Please return only the lines between the line with "Click the Dallas Stars team name" and the final line of the entries, both included, and exclude pictures.

---- Entries supplied

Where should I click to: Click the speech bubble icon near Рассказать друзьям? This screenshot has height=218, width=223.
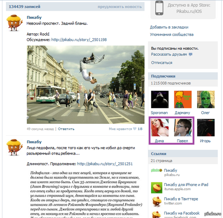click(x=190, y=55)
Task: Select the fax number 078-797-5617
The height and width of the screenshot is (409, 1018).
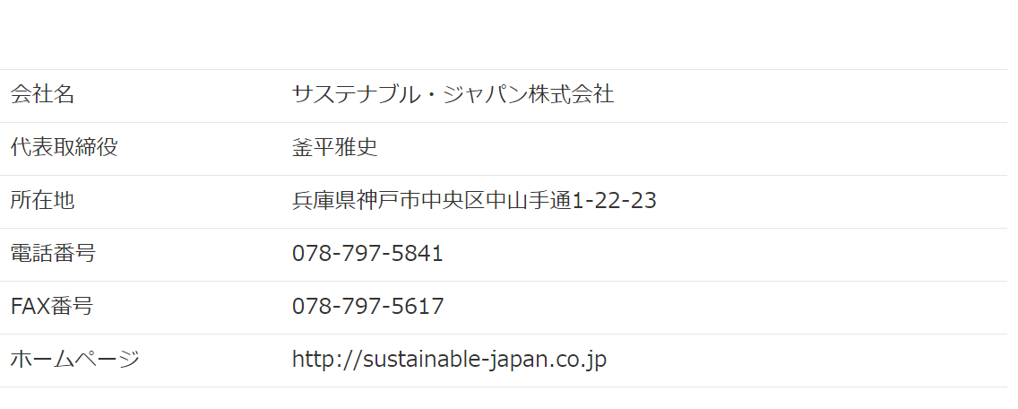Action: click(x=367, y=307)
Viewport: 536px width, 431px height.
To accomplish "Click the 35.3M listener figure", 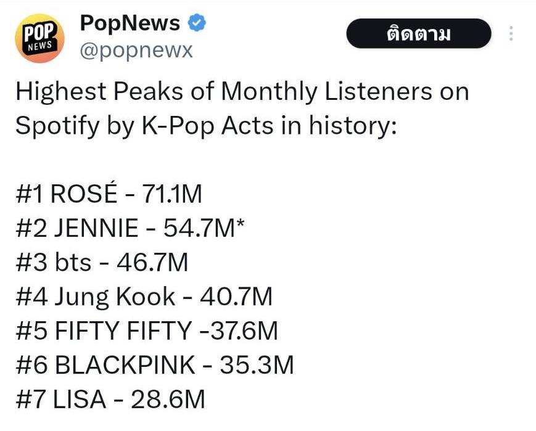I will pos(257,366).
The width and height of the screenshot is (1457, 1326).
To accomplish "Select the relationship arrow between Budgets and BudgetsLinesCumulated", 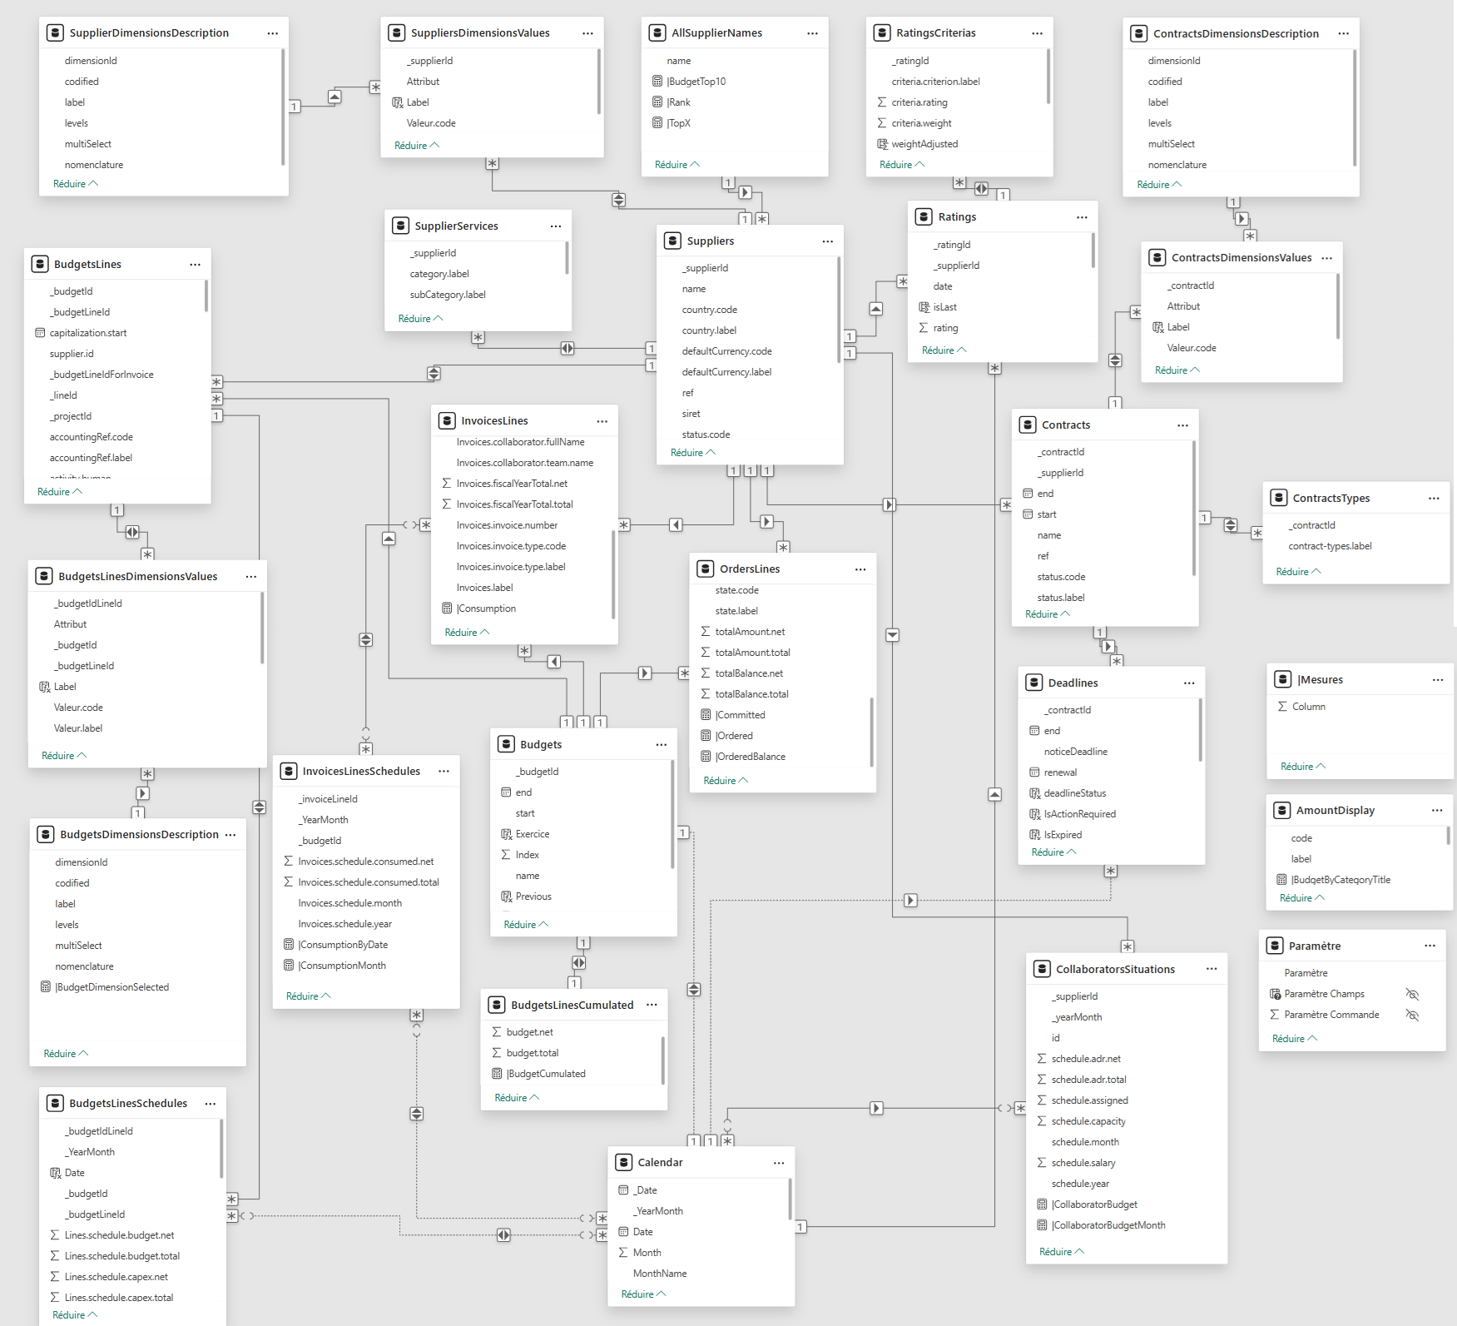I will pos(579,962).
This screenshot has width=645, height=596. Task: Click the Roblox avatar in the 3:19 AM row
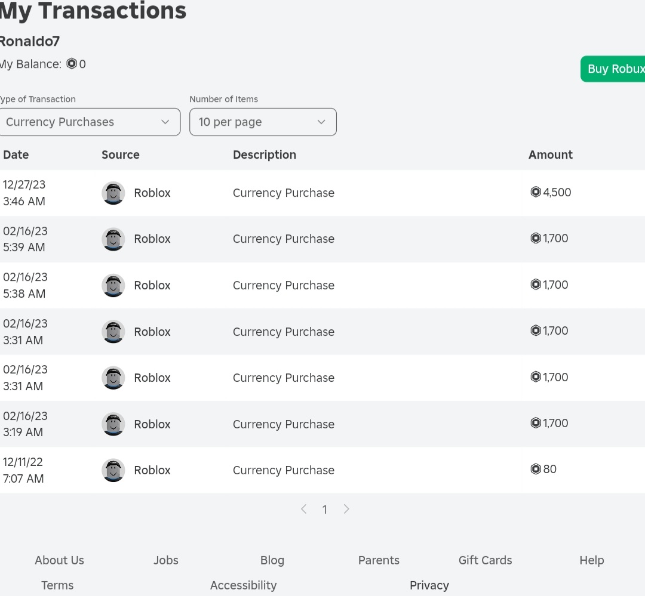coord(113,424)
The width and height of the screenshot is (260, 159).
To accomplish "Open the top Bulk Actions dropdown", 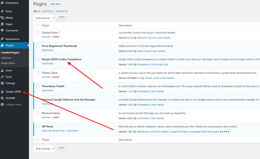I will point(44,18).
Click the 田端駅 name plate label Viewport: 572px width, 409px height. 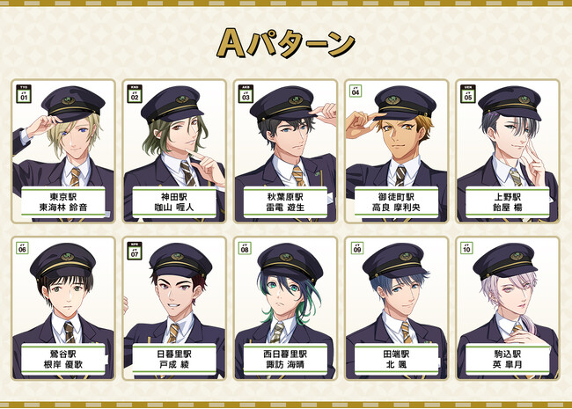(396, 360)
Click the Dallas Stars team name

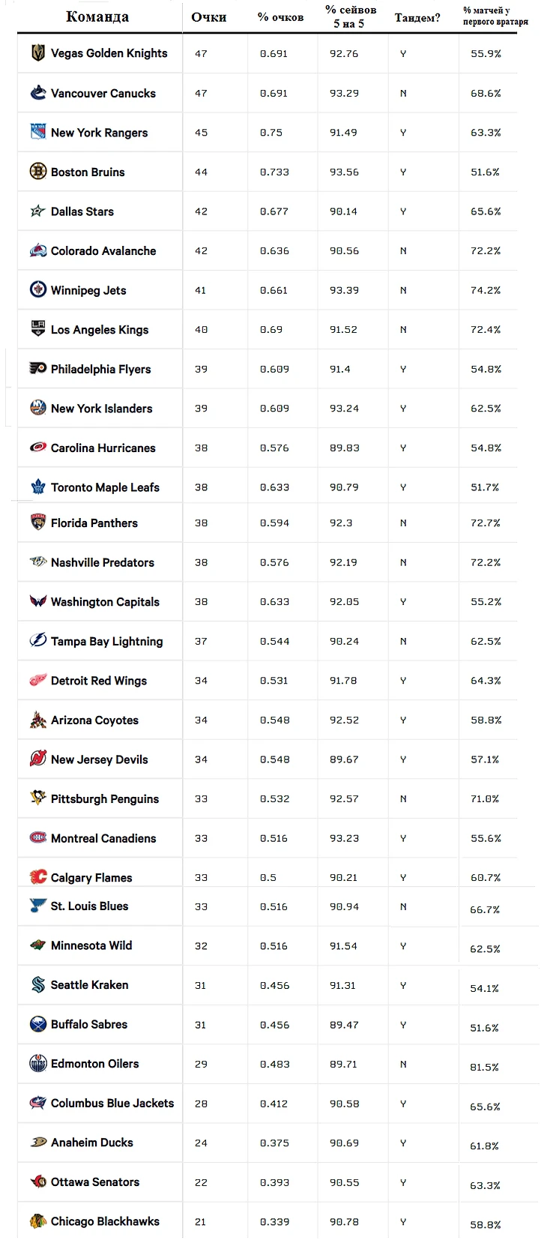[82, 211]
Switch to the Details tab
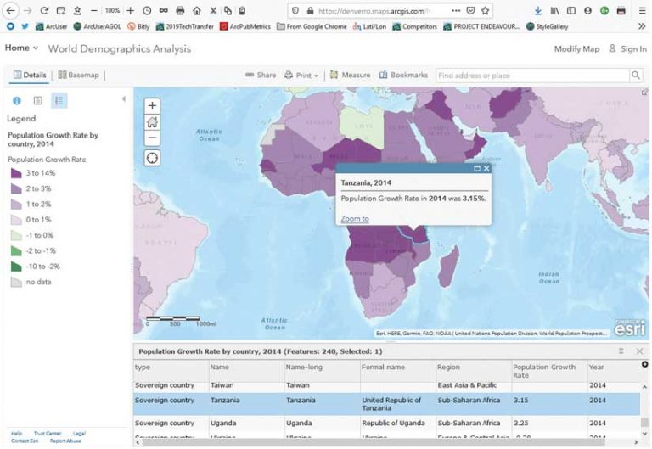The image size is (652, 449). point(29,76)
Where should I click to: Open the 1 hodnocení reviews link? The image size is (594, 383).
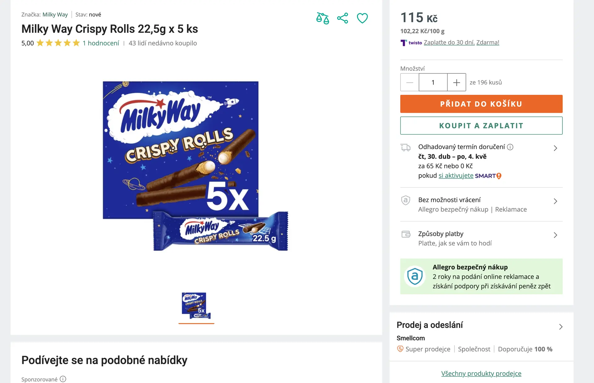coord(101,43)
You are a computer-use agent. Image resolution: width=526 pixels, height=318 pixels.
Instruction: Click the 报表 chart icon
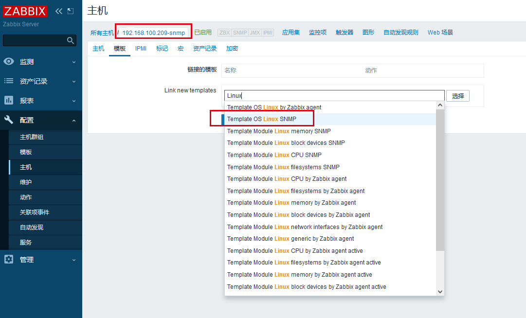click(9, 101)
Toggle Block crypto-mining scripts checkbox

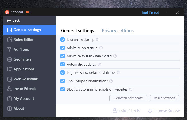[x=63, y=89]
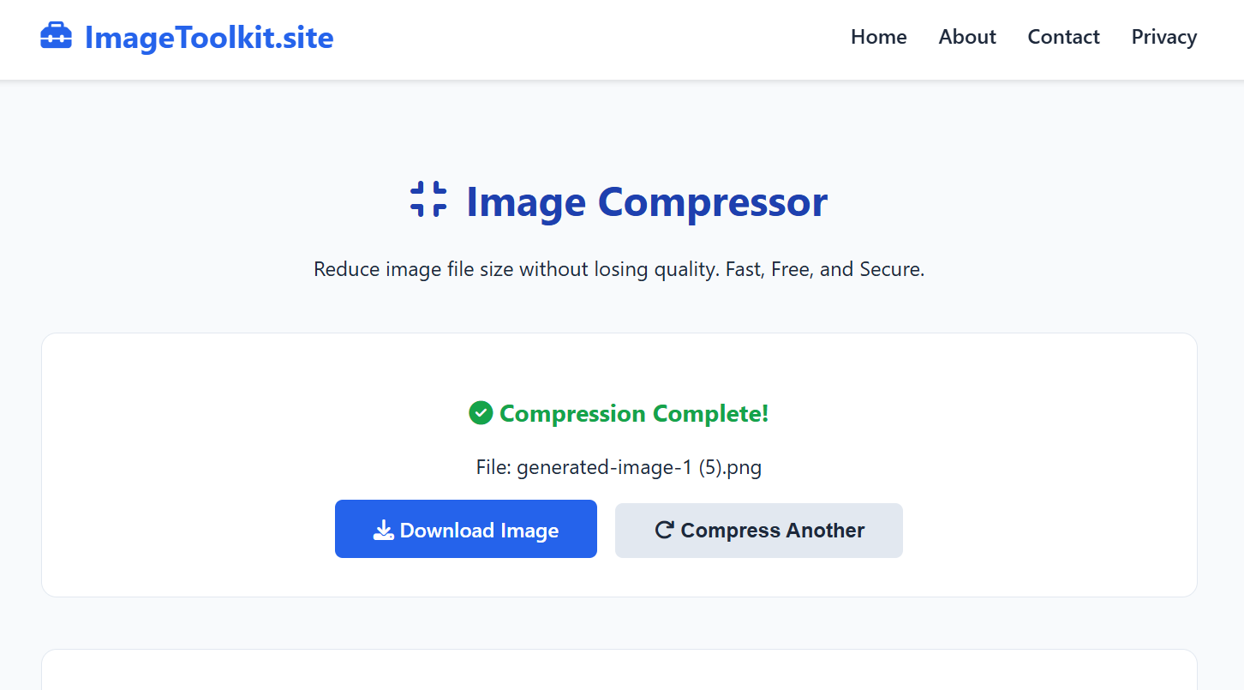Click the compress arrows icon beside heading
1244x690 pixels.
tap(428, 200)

--------

Solution:
Click the Dallas Stars team name

[82, 211]
Switch to the Details tab
The image size is (652, 449). point(29,76)
Where should I click to: Open the 1 hodnocení reviews link? The image size is (594, 383).
coord(101,43)
You are a computer-use agent. Image resolution: width=526 pixels, height=318 pixels.
Instruction: Click the 报表 chart icon
click(9, 101)
Toggle Block crypto-mining scripts checkbox

[x=63, y=89]
Click the compress arrows icon beside heading
1244x690 pixels.
tap(428, 200)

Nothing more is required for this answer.